Remarks to be delivered at the January 12, 2010 meeting of the Wichita City Council.
Mr. Mayor, members of the council:
There are several aspects of the proposed hotel in the WaterWalk development that I find troubling.
Perhaps most important to public policy, the city has now recognized that when it provides subsidy to one business, it may harm other businesses. As you may recall, I’ve spoken to the council several times on this topic over the past few years. I’ve been concerned about the effect on privately-owned businesses and the willingness of entrepreneurs to assume risk only to find themselves competing with a subsidized business. The city has shown little concern for this.
But now that a city-owned business — the Hyatt Hotel — may be imperiled, the effects of city subsidy on competition is now a concern. It’s only now that city hall is measuring the harmful effects of its actions.

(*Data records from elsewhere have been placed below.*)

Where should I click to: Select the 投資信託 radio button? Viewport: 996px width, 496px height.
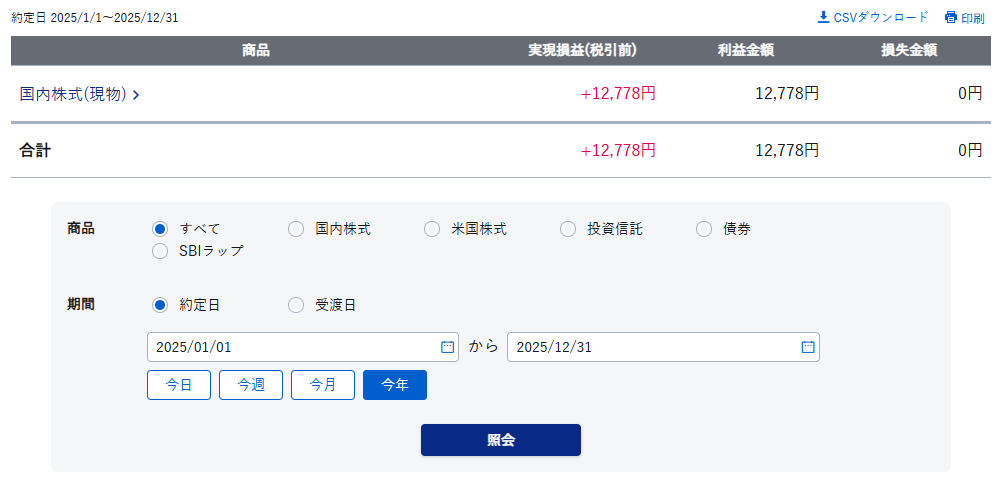point(568,229)
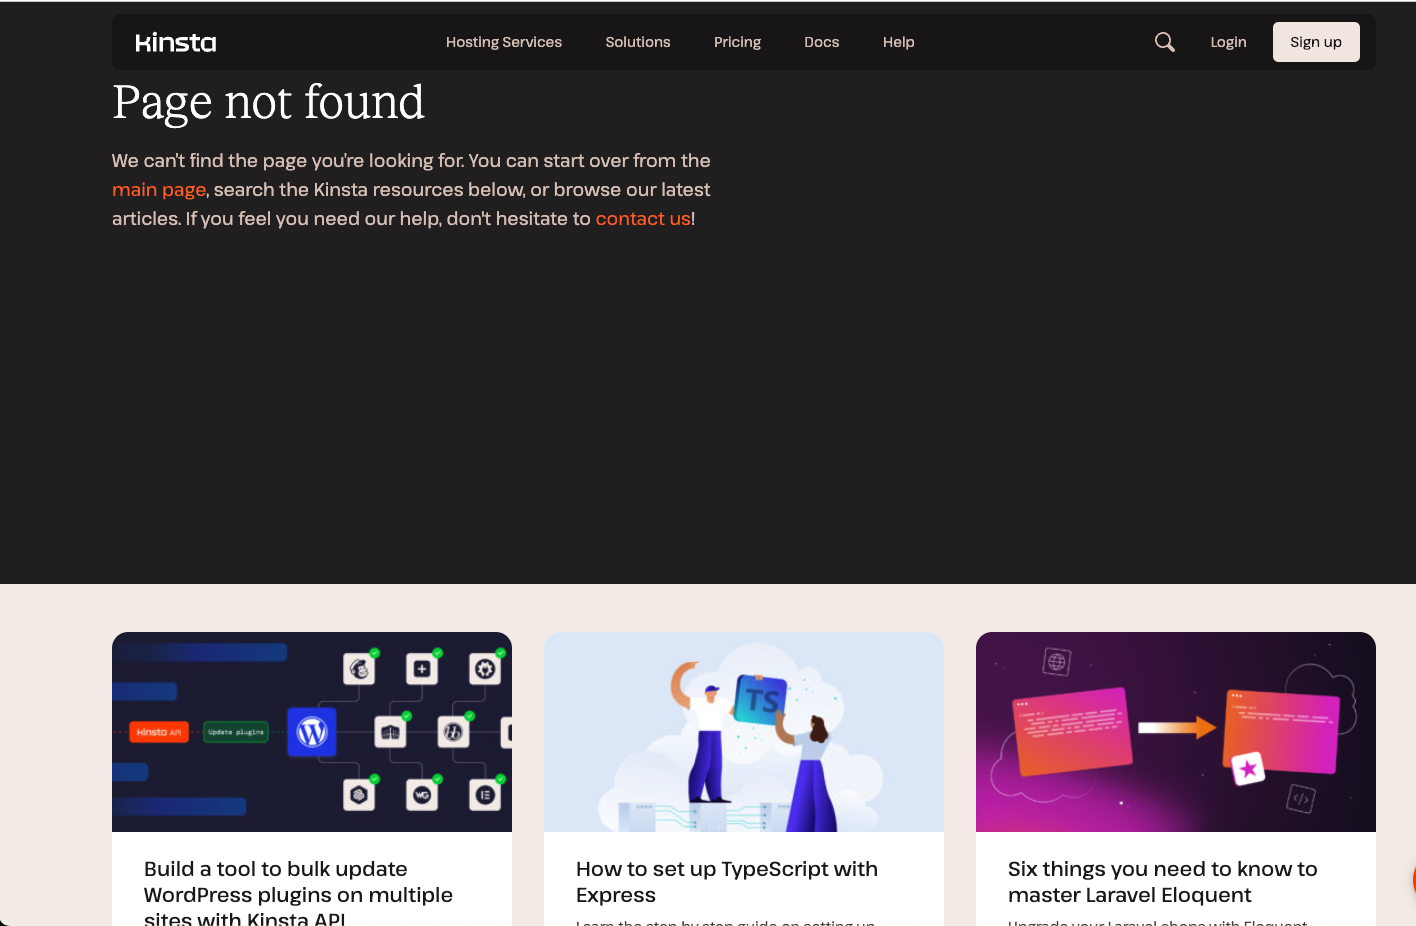Click the WordPress logo in first card
This screenshot has width=1416, height=926.
click(x=312, y=733)
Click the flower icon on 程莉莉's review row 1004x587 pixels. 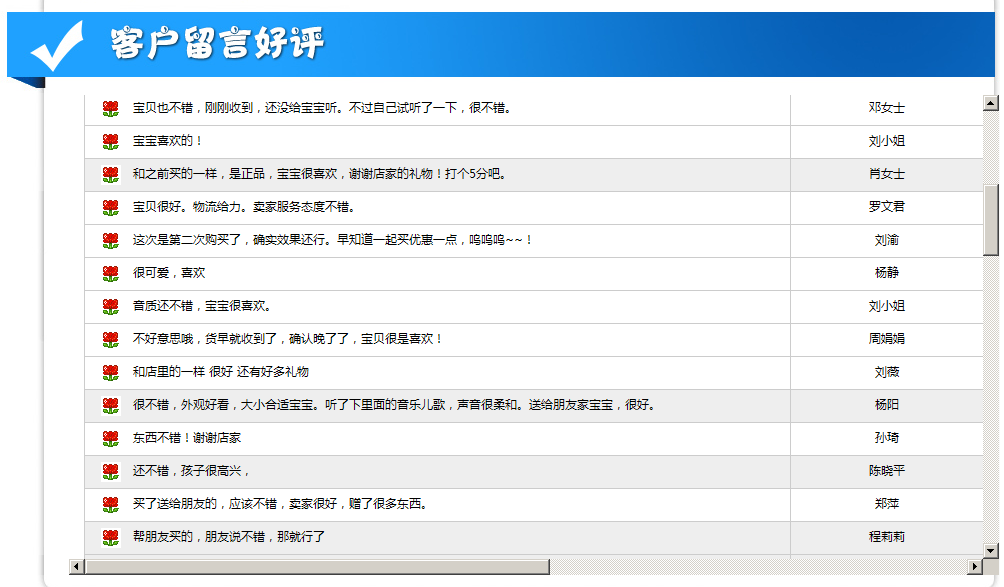coord(110,537)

This is a slap in the face of all businesses in the city that have faced competition from a city-subsidized competitor. In particular, there is a Holiday Inn and Suites just three blocks away from the proposed hotel. Will the city survey to see if this hotel will be harmed by a subsidized competitor?

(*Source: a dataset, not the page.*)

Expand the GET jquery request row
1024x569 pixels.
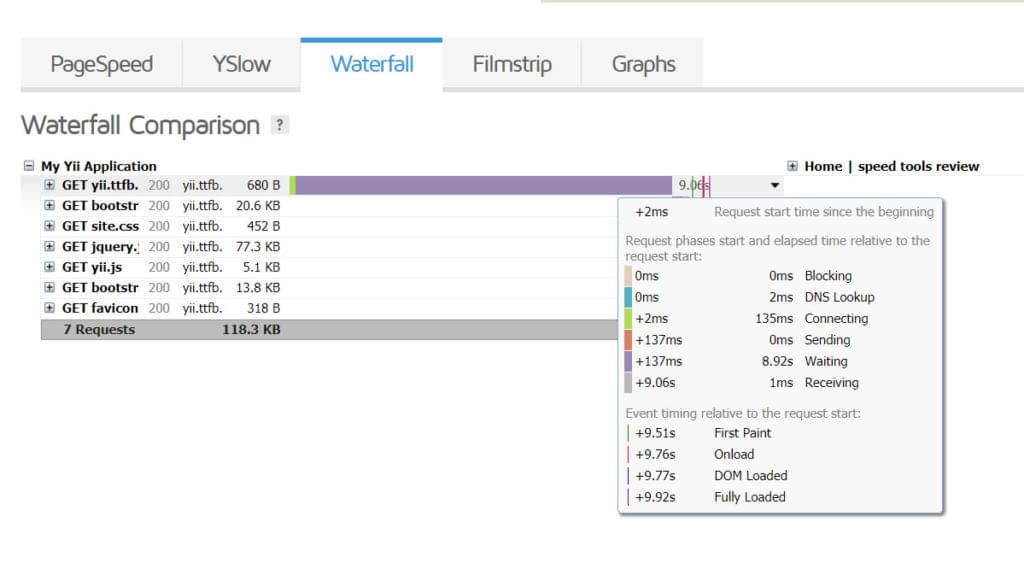coord(50,246)
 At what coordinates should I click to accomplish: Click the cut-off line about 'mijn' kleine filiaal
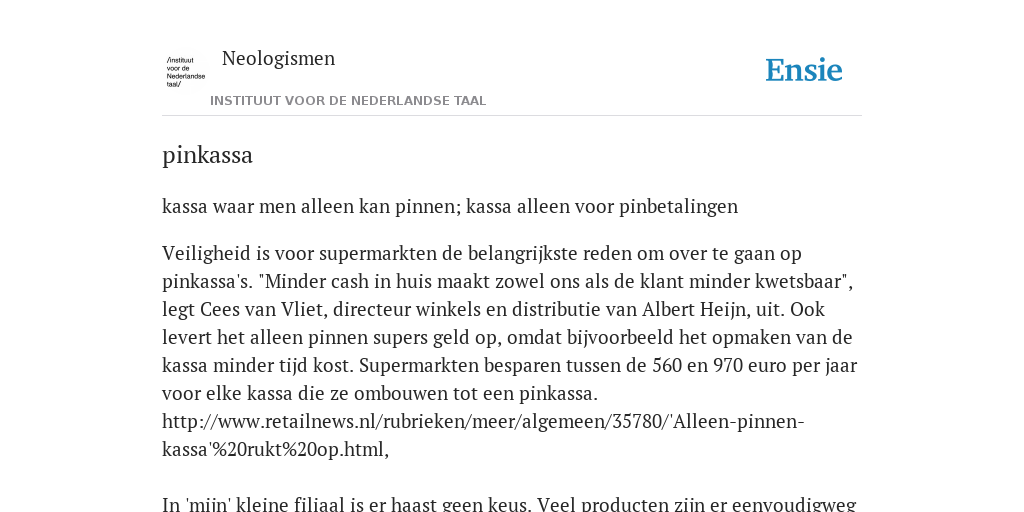[x=509, y=504]
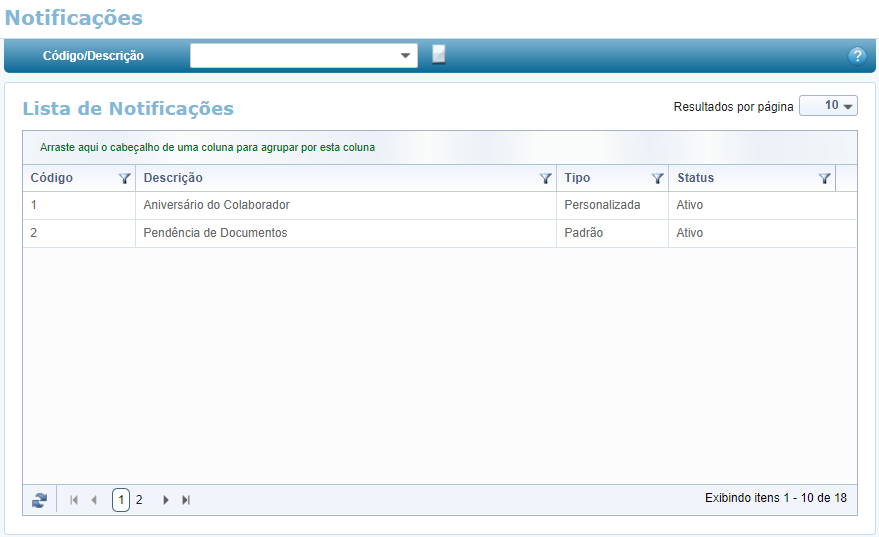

Then, why are we settling for such a low rate of return on this project? Promoters of public investment in downtown Wichita like the Wichita Downtown Development Corporation are promising returns of up to 15 to one for future projects. The agenda report for this proposed public investment indicates a benefit to cost ratio of 1.77 to one for the City of Wichita.
Are these two indicators measuring the same thing? If so, why are we about to make an investment with a return of less than two to one, when much higher returns are promised after the planning for downtown revitalization is complete?

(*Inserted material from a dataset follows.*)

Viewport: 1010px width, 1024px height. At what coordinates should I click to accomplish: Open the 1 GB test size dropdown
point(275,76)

I’m also concerned about the economic viability of this project. If we want to have robust development that has deep roots, grounded in solid financials and free market capitalism instead of crony capitalism, we need to turn away from highly subsidized ventures like this proposal. Relying so extensively on public subsidy creates development with shallow roots.
An example of this is the problem the city is currently experiencing with the Broadview Hotel. This hotel was scheduled to be renovated by its new owners. The purchase and renovation were to be made possible by large subsidies by the city. Tax credits from the state were to play a large part, too. But last year when the state realized that it couldn’t afford these tax credits, it placed a lid on them, and now the Broadview renovations are on hold.
There are a few specific questions about this project that need answers. We need to see a development budget for this hotel. It appears that the cost will be around $100,000 per room. I’ve been told this cost is high for this type of hotel.
We also need to have more information about how much of their own money the developers are putting into this deal. Also, I think citizens would like to see the details of the ground lease and the parking arrangements.
Although the governor didn’t mention this last night, there’s movement in Topeka to limit or eliminate tax exemptions, including sales tax exemptions such as planned for this hotel. Is the city confident it can secure the planned sales tax exemption?